Mary Bateman, known as a con artist, a quack doctor and a serial murderer, was finally caught after attempting to swindle William and Rebecca Perigo, a wealthy childless couple, with a poisoned fertility potion that resulted in Rebecca's death.

On March 20, 1809, Bateman, who had earned the nickname 'Yorkshire Witch', was hanged in front of a crowd of 5,000 people. Some spectators still believed she possessed supernatural powers and would be saved by divine intervention.

Her last residence was opposite Leeds Minster, in what is now the Lamb and Flag pub.

8. Armley Prison

HMP Leeds, more commonly known by its old name Armley Jail, has been a well-known institution since 1847. The prison on Gloucester Terrace has held remanded and convicted prisoners and until 1961, it was also a place of execution.

The first and only public execution took place at Armley in 1864. The double hanging went horribly wrong for one of the condemned men, leading to the decision not to hold any further public executions.

A bricked up archway in what is now a prison staff car park marks the exit of a tunnel from the prison to the execution ground outside the prison walls.

9. The Cross Inn

The Cross Inn, located in the historic village of Heptonstall, is a charming pub and guesthouse. It's known for its infamous past where two Coiners (see above) murdered Abraham Ingham by pouring hot coal down his breaches.

The notorious Coiner leader 'King' David Hartley and his deputy Isaac Hartley are buried nearby in the graveyard between Heptonstall's old and new churches.

10. Gibbet Street

Gibbet Street in Halifax has a unique history. Due to an unusual charter, criminals were executed by decapitation rather than hanging.

A gibbet, similar to a French guillotine, was used for this purpose, 500 years before the French Revolution. The last use of the gibbet was in 1650 before Oliver Cromwell, then ruler of England, banned the death penalty for petty theft.

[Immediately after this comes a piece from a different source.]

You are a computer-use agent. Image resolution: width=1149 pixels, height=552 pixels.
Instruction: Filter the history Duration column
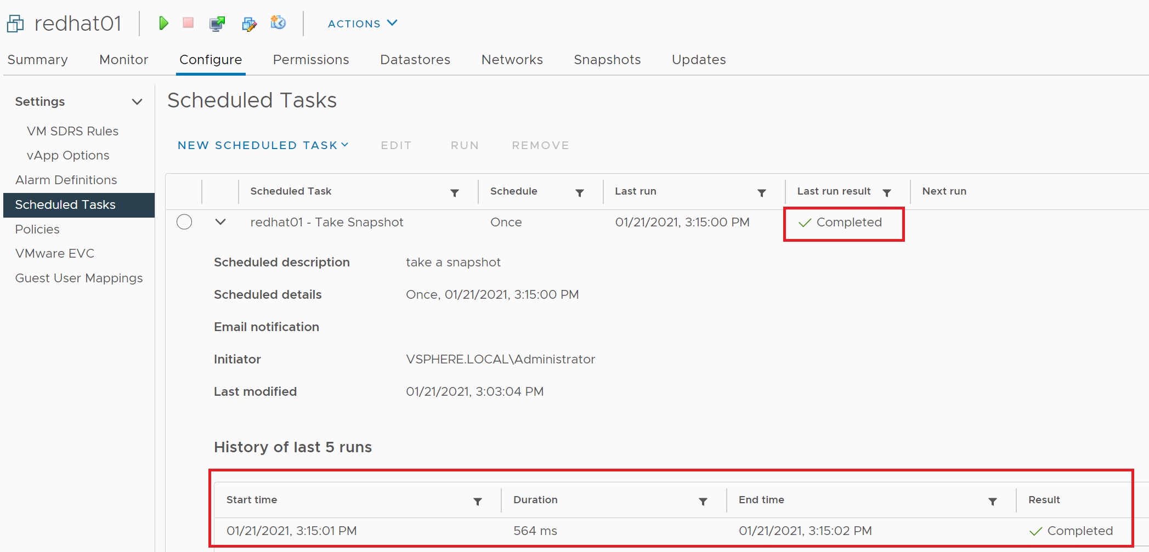tap(703, 501)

Two decapitated skeletons and the base of the gibbet were rediscovered in 1839. Today, a non-working replica of the gibbet can be found on the corner of Gibbet Street and Bedford Street North.

11. Wakefield Prison

HMP Wakefield, also known as 'Monster Mansion', is another prison with a notorious reputation due to the number of murderers, rapists, terrorists and gangsters it holds. Between 1906 and 1915, ten men were hanged at the prison, located on Love Lane.

12. The Fleece

The Fleece, a grade II*-listed tavern dating back to around 1610, is reputed to be one of Britain's most haunted pubs.

Reports of paranormal activities include an unremovable blood stain on the staircase, a 'dancing' chair and 'Old Leathery Coit', a headless ghost in a worn-out leather coat who occupies a seat on a carriage drawn by headless horses.

During a visit from the Most Haunted TV crew to the Elland pub, a wooden chair was hurled at landlady Christine Watson while she was being interviewed on camera.

13. St Wilfrid's Church

The lychgate to this medieval church in Hickleton, near Doncaster, features a glass cabinet embedded in one of its walls. Inside are three human skulls, two of which are undoubtedly real.

Above is etched the Latin phrase hodie mihi, cras tibi. The translation 'today for me, tomorrow for thee' is carved below.

Local folklore suggests they may have belonged to highwaymen or sheep rustlers executed for their crimes. Alternatively, they could have been those of punished servant girls or the wicked ancestors of local gentry.